Stored data:
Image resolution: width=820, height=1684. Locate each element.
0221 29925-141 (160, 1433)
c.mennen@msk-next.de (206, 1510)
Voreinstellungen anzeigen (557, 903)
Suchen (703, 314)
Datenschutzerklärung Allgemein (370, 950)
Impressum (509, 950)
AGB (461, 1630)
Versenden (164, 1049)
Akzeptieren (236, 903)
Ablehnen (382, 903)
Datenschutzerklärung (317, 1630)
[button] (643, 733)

Exercise: Wherever "Datenschutzerklärung" appears in the listing, report the line it is on.

Solution to the problem:
Datenschutzerklärung Allgemein (370, 950)
Datenschutzerklärung (317, 1630)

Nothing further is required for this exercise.